═══ Material for this exercise ═══

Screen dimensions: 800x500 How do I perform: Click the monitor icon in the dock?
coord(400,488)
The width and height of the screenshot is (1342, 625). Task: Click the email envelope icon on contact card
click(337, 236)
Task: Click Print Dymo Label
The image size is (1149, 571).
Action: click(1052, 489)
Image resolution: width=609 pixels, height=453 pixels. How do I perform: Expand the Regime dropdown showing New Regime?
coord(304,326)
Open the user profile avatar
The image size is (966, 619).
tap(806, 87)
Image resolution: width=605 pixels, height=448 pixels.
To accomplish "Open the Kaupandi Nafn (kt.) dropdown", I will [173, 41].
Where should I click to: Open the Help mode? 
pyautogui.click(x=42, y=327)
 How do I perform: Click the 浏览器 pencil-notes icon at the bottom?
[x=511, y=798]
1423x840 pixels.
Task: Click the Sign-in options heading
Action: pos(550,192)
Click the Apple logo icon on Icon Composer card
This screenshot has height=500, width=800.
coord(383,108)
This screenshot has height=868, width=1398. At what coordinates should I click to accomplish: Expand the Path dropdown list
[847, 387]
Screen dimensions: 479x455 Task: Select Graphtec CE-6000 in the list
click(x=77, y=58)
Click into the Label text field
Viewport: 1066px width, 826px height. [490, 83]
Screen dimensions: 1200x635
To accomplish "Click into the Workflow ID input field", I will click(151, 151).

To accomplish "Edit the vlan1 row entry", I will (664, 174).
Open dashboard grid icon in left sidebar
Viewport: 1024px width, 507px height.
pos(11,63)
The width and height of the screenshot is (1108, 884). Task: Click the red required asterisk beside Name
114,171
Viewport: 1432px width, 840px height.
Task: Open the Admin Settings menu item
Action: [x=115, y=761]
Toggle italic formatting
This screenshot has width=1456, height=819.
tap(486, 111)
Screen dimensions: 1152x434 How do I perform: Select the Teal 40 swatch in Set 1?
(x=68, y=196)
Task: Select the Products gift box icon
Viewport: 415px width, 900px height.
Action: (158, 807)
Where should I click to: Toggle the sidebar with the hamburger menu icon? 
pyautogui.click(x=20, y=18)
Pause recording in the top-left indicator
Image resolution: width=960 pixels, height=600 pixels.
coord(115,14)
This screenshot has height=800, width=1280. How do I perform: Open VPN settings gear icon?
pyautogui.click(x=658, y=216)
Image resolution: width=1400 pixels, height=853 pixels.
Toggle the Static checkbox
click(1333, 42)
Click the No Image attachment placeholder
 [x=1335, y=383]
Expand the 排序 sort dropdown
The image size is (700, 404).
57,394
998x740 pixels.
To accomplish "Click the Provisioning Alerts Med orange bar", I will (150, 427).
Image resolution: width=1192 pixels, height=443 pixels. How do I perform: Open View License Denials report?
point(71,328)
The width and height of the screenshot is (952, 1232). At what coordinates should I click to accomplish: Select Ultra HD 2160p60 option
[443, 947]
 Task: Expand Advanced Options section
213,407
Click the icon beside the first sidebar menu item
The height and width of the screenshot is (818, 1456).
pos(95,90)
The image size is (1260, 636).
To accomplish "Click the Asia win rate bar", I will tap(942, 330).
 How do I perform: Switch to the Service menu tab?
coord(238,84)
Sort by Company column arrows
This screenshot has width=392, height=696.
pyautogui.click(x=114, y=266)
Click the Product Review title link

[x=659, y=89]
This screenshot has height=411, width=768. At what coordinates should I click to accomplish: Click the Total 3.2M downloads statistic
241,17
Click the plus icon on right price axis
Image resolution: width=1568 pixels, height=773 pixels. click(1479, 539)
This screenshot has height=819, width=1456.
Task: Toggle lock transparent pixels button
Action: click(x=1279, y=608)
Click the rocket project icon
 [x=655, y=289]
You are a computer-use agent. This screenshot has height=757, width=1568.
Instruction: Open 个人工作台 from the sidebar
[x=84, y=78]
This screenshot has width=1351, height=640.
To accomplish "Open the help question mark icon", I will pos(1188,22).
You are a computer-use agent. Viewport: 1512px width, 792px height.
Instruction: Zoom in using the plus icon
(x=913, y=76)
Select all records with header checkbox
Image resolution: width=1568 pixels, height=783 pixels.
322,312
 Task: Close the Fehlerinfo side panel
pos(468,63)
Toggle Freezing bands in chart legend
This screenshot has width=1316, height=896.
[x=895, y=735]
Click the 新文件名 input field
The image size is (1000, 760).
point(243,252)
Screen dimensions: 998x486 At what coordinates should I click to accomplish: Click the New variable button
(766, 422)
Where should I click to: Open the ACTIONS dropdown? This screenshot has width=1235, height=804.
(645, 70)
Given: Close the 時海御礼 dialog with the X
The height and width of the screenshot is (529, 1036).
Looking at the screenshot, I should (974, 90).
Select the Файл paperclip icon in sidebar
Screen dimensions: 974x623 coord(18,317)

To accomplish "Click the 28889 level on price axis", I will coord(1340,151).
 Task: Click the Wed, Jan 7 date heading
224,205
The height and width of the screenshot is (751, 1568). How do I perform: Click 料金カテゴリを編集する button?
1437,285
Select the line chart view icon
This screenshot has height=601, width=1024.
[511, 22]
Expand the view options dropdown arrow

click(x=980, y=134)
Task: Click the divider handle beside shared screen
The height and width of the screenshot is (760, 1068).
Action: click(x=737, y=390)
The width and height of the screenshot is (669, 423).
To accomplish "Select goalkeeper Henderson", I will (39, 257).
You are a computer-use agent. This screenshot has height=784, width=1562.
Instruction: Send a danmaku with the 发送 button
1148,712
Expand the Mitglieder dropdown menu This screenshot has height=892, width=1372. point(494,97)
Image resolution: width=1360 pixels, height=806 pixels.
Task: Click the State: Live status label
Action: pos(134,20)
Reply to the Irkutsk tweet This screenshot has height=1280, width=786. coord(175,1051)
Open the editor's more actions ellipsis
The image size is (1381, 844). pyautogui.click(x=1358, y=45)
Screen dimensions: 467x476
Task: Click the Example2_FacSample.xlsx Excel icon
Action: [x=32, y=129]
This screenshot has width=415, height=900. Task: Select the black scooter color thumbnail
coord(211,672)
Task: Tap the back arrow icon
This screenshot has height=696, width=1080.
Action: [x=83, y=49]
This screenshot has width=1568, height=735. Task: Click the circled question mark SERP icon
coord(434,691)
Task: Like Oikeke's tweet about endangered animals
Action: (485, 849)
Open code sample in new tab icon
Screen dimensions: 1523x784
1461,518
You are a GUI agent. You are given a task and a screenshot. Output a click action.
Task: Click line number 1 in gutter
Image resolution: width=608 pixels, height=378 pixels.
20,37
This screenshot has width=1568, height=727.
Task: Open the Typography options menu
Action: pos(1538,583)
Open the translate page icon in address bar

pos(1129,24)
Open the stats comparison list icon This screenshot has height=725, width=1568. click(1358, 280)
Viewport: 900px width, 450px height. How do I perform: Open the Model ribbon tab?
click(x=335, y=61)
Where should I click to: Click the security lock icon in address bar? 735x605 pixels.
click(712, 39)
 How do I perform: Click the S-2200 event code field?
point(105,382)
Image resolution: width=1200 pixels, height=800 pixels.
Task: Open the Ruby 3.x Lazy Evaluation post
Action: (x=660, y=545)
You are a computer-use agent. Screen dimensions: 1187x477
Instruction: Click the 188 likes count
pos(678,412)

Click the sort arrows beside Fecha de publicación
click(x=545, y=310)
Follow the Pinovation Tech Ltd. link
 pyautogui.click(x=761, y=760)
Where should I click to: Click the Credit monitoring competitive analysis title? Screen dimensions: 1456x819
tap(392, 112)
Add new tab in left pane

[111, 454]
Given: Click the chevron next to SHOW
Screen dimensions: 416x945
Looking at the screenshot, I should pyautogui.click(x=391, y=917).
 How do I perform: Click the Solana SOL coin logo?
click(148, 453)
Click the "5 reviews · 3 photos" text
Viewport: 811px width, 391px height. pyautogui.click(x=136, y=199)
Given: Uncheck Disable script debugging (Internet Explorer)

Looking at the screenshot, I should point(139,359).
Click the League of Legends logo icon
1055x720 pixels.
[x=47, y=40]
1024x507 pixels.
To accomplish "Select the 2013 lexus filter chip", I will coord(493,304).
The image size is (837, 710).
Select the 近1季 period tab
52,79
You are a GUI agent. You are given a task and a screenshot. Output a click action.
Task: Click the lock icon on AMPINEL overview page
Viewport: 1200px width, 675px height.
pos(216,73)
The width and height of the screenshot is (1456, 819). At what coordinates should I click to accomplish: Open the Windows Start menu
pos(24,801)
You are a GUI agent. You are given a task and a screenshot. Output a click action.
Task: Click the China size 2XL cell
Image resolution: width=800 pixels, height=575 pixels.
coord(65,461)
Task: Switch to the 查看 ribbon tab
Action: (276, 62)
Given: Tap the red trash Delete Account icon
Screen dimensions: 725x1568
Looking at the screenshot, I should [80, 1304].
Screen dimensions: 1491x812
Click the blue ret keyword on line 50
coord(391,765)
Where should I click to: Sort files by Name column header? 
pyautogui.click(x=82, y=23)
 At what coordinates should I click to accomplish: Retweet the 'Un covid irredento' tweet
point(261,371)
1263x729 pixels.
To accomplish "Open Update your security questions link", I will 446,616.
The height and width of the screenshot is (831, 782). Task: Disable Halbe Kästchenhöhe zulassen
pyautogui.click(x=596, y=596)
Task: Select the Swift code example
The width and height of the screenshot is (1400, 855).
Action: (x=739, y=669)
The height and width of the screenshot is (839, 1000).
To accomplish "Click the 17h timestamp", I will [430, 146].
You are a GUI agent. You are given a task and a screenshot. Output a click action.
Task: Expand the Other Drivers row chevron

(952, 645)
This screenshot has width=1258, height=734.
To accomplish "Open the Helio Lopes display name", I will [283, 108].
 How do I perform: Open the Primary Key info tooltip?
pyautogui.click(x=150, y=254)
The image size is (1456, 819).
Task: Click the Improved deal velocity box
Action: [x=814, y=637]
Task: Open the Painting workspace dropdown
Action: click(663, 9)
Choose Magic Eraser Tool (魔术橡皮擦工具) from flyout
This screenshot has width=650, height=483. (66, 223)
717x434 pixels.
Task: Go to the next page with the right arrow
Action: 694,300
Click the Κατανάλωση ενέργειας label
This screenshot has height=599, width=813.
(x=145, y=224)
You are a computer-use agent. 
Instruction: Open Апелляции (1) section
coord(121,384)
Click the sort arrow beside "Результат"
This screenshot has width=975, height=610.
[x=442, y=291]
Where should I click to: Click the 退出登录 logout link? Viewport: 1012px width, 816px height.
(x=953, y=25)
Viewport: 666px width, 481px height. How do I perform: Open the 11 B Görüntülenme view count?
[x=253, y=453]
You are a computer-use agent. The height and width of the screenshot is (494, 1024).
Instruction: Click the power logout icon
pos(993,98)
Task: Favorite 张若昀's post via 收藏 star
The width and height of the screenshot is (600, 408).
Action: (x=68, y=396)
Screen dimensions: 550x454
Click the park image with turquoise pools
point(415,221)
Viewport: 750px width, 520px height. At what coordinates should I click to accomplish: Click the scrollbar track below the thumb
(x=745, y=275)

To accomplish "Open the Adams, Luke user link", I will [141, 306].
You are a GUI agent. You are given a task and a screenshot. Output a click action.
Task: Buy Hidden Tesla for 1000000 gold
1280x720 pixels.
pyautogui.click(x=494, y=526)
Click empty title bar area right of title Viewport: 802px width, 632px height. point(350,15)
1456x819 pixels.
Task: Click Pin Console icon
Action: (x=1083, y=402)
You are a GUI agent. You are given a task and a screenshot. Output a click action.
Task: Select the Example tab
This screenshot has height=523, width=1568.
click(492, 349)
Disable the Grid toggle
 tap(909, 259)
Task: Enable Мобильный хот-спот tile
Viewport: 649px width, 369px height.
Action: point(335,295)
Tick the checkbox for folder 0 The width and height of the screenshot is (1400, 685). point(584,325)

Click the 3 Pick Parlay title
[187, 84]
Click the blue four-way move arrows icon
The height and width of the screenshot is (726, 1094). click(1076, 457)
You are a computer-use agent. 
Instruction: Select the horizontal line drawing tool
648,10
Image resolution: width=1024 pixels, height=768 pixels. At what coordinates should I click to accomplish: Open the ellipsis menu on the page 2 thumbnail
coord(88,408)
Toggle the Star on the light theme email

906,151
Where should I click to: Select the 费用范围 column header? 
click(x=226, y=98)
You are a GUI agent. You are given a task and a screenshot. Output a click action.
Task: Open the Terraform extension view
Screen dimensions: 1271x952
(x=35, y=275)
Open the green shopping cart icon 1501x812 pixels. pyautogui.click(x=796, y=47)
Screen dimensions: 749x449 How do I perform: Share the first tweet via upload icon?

═══

What is asked> Quote the part of the listing above that opens with the line containing "Task: Favorite 张若昀's post via 收藏 star" and closes with the line containing "will [141, 306].", both ends included.

Exercise solution>
Task: Favorite 张若昀's post via 收藏 star
The width and height of the screenshot is (600, 408).
Action: (x=68, y=396)
Screen dimensions: 550x454
Click the park image with turquoise pools
point(415,221)
Viewport: 750px width, 520px height. At what coordinates should I click to accomplish: Click the scrollbar track below the thumb
(x=745, y=275)

To accomplish "Open the Adams, Luke user link", I will [141, 306].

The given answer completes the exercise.